Combined analysis of variance
Table 4 depicts the mean squares for the effects of plot (genotypes), error A, associated with the plot effect; subplot (harvest), error B, associated with the subplot effect; interaction between plot and subplot; and error C, associated with the interaction effect, for the nine traits assessed in this study.
Most of the traits showed significant differences for the source of variation Genotype, except %DM, %C, and C: N ratio, indicating a difference between the genotypes. This result proves the distinction between the harvests performed in different periods, revealing that plants may undergo changes in their structure and morphology stemming from adverse environmental conditions. The source of variation harvests was also significant for most traits, except %C, indicating the presence of variability, which is paramount to prove the distinction between harvests performed during this study.
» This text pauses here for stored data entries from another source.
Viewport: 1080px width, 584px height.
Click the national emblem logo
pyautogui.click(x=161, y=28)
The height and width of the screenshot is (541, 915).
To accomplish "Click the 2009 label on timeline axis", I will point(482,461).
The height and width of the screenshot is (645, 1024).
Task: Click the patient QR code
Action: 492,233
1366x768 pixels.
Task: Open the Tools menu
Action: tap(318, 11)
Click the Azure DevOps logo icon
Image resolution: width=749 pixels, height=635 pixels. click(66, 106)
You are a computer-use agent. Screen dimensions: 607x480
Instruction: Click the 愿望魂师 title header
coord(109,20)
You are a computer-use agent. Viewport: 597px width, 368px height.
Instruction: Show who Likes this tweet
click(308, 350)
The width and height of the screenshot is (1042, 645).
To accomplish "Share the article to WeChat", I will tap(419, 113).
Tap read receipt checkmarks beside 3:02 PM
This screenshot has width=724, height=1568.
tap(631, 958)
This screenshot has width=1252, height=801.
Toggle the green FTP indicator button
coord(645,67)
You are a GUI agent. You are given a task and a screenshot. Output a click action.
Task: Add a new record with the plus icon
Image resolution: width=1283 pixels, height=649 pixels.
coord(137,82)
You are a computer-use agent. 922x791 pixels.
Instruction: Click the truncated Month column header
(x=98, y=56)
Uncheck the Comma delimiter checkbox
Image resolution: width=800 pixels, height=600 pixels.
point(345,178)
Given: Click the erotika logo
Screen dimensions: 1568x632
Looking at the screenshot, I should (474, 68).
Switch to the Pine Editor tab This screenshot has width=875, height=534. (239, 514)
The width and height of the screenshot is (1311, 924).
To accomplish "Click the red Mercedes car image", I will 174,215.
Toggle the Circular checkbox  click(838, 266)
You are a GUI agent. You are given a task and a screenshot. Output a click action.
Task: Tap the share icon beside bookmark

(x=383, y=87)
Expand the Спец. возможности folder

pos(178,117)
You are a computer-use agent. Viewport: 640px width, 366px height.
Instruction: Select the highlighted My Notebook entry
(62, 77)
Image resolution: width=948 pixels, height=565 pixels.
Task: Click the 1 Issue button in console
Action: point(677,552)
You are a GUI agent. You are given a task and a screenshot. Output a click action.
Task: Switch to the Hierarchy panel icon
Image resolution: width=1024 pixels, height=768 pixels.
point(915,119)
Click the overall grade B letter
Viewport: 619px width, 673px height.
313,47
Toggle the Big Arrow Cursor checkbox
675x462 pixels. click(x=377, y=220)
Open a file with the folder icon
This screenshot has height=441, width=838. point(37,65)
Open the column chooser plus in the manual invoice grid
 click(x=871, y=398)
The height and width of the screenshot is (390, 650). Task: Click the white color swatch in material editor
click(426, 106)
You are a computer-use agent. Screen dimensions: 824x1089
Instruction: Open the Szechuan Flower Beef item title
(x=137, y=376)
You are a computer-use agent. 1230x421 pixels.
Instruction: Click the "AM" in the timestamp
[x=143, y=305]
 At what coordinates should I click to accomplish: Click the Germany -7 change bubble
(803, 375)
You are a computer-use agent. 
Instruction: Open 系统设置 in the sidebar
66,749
The only trait that did not show significance for the genotype × harvest interaction was %CEL. The significant interaction between genotypes and harvests indicates that there was a change in the classification of genotypes in different harvests. Sousa et al. (2016) evaluated elephant grass genotypes and also observed that, some were influenced by the evaluation harvest which is related to environmental conditions (temperature, luminosity, rainfall distribution), prevailing during the crop growth period.
The significant interaction between genotypes and harvests indicates that, the genotypes’ response is not the same over successive harvest that is, there are differences between the genotype means, or in the classification of their responses, along the five harvests.